# Nscale Microtrains



## Soccer1214 (Jun 30, 2019)

Home for the Holidays


----------



## Fire21 (Mar 9, 2014)




----------



## GNfan (Jun 3, 2016)

I'm not sure what your asking; but I assume the attached ad is what you're asking about.

Note that "the fine print" notes that the locomotive was made by Model Power and decorated by Micro-trains. Assuming the 2013 on the loco is the release date, that's before MRC took over Model Power. If this is the case, spookshow.net rates the locomotive as a "C" with factory-installed traction tires. If Micro-trains made the cars, their stuff tends to be of good quality. Is it worth the ~$200 Trainz.com lists it at (but shows it as out of stock)? You have to decide that for yourself.


----------



## GNfan (Jun 3, 2016)

Must have been a drive-by . . .


----------



## ftauss (Sep 18, 2012)

I have one of these but a newer one. Bought this year. Runs recently on DC. Anyone know if this can take a decoder, either sound of just DCC?

I have 4 Christmas trains and want to run them together for a work display. I doubt all 4 could run at once.

Kato ONP. F40. Definitely DCC, sound would be nice.
MT Hot cocoa express. MT FTA. Definitely DCC, sound would be nice.
Bachmann Christmas Express passenger. Apparently not upgradeable without a lot of work.
And the one shown above. But Reindeer Belt or some such. With green cars.

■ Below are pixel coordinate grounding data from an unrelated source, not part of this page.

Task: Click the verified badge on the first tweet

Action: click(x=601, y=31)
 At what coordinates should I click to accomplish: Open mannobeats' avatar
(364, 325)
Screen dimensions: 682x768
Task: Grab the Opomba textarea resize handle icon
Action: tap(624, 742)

Any thoughts on the Kato F40 or the MT FTA for DCC or sound? I think my MT steam engine is MRC. What might work in that since I've heard the MRC decoder is not good.


----------



## GNfan (Jun 3, 2016)

Somewhere on spookshow.net (probably under the Bachmann USRA 0-6-0 switcher) I came across the idea that some Bachmann steam can be upgraded to DCC because some of their add-on tenders have the decoders in them. If your Bachmann is steam, you might want to check it out. modeltrainstuff.com used to have the tenders.


----------



## ftauss (Sep 18, 2012)

GNfan said:


> Somewhere on spookshow.net (probably under the Bachmann USRA 0-6-0 switcher) I came across the idea that some Bachmann steam can be upgraded to DCC because some of their add-on tenders have the decoders in them. If your Bachmann is steam, you might want to check it out. modeltrainstuff.com used to have the tenders.


I did buy a tender hopefully the shell will exchange, they look the same. What tenders have is improved pick up. You still need to run the wires into the engine. I've seen a couple of tutorials. I think TopHobby.com does a full on conversion, but it's north of $300. Seems a bit much.


----------